Description of the task: From the records below, copy out each line that has the word "computer".
*** Opening of Data extracts ***
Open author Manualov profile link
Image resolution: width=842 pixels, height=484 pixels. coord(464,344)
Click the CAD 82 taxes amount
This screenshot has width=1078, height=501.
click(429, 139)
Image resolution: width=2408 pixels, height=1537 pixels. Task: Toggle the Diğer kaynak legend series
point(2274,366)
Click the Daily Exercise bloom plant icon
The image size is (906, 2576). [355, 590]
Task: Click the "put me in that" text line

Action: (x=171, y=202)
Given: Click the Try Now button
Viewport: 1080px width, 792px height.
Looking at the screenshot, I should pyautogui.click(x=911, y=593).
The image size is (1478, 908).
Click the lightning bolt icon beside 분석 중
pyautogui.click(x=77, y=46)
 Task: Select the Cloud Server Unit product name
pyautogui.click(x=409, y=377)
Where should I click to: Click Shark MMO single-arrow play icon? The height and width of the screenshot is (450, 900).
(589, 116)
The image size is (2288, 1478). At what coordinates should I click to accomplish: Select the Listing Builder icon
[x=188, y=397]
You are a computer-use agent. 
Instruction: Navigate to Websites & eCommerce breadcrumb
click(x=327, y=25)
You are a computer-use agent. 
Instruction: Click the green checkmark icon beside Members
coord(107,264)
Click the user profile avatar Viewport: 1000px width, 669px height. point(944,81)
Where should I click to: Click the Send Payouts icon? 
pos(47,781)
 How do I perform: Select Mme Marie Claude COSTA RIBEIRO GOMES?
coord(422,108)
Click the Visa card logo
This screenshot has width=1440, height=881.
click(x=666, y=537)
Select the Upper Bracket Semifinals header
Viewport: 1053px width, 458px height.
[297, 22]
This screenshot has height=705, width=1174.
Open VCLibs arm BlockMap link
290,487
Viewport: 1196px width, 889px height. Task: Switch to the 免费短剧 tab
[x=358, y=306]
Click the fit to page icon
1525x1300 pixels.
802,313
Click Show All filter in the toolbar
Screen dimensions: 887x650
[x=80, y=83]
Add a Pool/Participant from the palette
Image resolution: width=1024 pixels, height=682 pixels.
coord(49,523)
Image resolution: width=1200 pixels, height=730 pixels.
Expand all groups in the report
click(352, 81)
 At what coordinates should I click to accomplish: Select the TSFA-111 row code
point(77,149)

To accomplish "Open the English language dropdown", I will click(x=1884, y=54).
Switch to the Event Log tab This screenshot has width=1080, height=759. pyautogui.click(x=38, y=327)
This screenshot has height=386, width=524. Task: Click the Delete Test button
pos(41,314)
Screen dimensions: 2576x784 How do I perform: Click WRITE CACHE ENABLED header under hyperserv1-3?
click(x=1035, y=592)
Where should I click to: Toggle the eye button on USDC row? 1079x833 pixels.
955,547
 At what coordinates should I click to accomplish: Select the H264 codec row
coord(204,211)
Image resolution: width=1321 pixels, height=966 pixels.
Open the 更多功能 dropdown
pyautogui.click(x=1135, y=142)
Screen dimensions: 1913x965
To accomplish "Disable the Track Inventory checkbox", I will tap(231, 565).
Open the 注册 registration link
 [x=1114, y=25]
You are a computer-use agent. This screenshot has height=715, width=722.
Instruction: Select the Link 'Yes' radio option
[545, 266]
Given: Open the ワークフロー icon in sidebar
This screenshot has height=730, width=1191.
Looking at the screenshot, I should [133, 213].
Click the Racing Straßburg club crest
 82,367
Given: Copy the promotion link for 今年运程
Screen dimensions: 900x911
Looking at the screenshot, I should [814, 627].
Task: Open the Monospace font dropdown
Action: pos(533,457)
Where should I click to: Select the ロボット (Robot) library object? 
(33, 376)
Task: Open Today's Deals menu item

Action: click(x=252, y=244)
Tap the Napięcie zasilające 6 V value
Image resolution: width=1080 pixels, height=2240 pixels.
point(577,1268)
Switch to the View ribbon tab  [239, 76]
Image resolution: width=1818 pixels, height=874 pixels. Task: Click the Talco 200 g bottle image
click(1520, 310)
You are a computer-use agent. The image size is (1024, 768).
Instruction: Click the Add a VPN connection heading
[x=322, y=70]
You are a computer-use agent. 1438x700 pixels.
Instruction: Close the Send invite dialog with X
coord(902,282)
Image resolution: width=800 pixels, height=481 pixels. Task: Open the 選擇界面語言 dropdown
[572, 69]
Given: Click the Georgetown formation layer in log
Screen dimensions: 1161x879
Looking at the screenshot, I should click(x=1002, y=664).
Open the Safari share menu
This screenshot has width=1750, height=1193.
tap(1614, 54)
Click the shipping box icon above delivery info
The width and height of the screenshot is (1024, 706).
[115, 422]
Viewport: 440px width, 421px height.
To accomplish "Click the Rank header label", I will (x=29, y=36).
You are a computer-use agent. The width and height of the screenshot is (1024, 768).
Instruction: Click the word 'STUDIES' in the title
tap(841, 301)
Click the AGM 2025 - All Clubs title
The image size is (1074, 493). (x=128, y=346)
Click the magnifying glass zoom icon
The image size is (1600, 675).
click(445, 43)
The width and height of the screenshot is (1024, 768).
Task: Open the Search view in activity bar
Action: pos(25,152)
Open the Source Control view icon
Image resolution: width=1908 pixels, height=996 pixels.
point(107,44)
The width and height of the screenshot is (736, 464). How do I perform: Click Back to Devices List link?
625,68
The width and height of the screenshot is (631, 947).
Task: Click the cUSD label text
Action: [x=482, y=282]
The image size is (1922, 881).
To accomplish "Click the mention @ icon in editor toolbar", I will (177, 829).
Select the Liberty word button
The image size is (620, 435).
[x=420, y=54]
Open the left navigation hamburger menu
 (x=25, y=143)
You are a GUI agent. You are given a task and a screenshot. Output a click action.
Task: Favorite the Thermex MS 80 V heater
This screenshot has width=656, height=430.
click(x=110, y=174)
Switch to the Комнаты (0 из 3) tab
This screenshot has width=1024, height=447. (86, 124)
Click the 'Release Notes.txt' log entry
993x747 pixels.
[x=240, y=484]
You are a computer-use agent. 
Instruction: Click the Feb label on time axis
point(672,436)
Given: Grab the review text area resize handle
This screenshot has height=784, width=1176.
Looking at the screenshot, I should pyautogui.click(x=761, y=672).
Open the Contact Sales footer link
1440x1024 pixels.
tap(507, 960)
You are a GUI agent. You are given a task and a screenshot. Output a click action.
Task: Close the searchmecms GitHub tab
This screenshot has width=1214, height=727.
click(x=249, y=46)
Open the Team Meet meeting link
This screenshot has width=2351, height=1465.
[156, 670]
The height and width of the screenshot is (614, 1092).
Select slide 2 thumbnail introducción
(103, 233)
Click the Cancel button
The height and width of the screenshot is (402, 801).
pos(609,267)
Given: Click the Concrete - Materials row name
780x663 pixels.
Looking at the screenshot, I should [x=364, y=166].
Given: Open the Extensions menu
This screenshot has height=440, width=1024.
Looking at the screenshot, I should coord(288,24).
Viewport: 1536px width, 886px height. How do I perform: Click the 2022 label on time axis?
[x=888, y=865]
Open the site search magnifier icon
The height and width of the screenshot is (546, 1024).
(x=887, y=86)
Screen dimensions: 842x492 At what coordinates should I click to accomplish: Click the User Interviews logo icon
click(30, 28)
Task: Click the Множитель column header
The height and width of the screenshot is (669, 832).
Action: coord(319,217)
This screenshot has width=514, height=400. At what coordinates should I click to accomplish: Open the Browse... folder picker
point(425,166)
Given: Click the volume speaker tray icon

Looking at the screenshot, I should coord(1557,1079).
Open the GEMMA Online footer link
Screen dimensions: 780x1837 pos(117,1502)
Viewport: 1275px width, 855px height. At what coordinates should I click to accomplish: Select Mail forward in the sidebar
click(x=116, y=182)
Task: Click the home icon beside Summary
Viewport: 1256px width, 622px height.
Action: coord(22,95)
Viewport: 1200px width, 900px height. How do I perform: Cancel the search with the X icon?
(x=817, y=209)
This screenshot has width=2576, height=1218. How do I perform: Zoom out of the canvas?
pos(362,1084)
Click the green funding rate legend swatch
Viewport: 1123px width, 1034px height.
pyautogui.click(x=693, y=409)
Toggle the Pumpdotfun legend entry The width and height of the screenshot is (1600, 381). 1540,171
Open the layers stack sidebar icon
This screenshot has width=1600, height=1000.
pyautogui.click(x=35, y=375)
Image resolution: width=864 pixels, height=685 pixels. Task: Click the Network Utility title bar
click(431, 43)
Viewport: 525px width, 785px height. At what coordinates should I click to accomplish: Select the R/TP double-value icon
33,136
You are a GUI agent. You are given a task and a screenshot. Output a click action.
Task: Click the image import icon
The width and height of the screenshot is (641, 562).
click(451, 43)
*** Close of Data extracts ***
Exercise result:
You are a computer-use agent. 
You are a computer-use agent. 
You are a computer-use agent. This screenshot has height=715, width=722.
You are a computer-use agent. The image size is (1024, 768).
You are a computer-use agent. 1438x700 pixels.
You are a computer-use agent. The width and height of the screenshot is (1024, 768).
You are a computer-use agent. 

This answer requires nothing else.